1

Question

I seem to be observing a scenario in which the messages stashed for a typed supervised actor are lost during a restart, using the Akka backoff supervision strategy.

Is this expected behavior? If not, how can I implement ensure these stashed messages are retained?

The Setup

I create a typed supervised actor with a stash

    BackoffSupervisorStrategy backoff = SupervisorStrategy
        .restartWithBackoff(Duration.ofMillis(10), Duration.ofMillis(10000), 0)
        .withStashCapacity(2000);
    return Behaviors.supervise(Behaviors.setup(MyActor::new)).onFailure(Throwable.class, backoff);

It handles a command ForceFail which results in a RuntimeException so that we can let the Akka supervisor do its thing.

  private Behavior<Command> forceFail(ForceFail command) {
    getContext().getLog().info("Got fail command: {}", command.name);
    throw new RuntimeException(command.name);
  }

After spawning the actor, I send a series of tells

testSystem.tell(new ForceFail("first fail"));
testSystem.tell(new ForceFail("second fail"));
testSystem.tell(new ForceFail("third fail"));

Each tell results in an exception in the actor, triggering a restart by the supervisor. I check the size of the StashBuffer right before the supervisor unstashes the messages during a restart.

What I see is that during the first restart, the StashBuffer shows a size of 2, as expected. However, during the second restart for the second message, the size is 0, where I would expect it to be 1.

stash size

I do not see the last message get sent to the dead letter actor. It seems to be lost, with no logging describing what happens to it.

Tasks —
• 1. Answer these about the Akka stash question, one per line:
(a) What stash capacity does the backoff strategy set?
(b) What kind of exception does the ForceFail command throw?
(c) What stash size shows during the second restart?
• 2. Pick up the Akka stash question from its last sentence and keep writing it.

Raw data —
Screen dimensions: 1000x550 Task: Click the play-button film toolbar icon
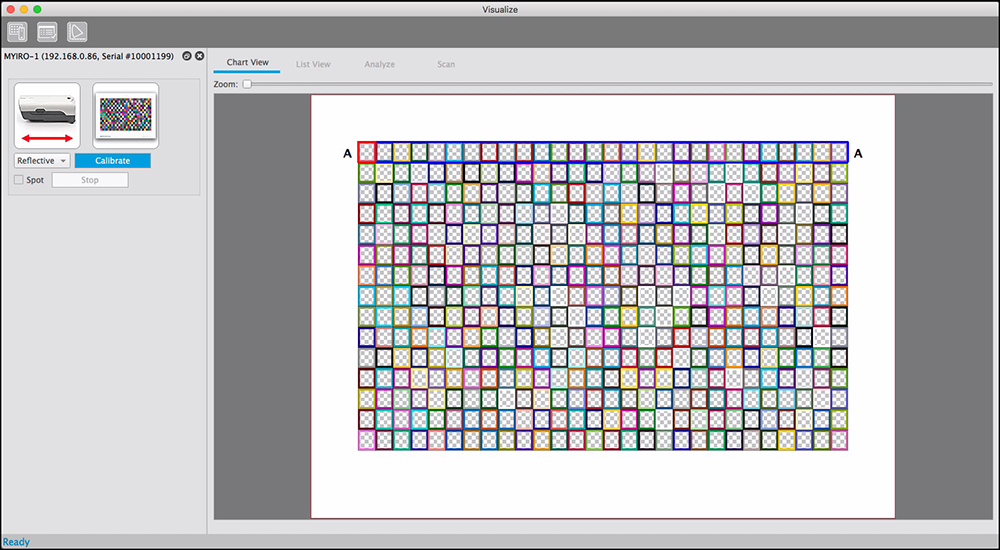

Written responses —
• 1.
(a) 2000
(b) RuntimeException
(c) 0

• 2.
Notes

I see in the Akka internal code, the StashBuffer unstashAll() method is called. As written in the javadocs:

If an exception is thrown by processing a message a proceeding messages and the message causing the exception have been removed from the StashBuffer, but unprocessed messages remain.

The wording seems a bit funny, but what it's saying is that it will sequentially process the messages in the stash until it processes all of them or we hit an exception. Unhandled messages remain in the stash. This does not seem to be what I'm observing though.

I'm using Akka 2.7.0.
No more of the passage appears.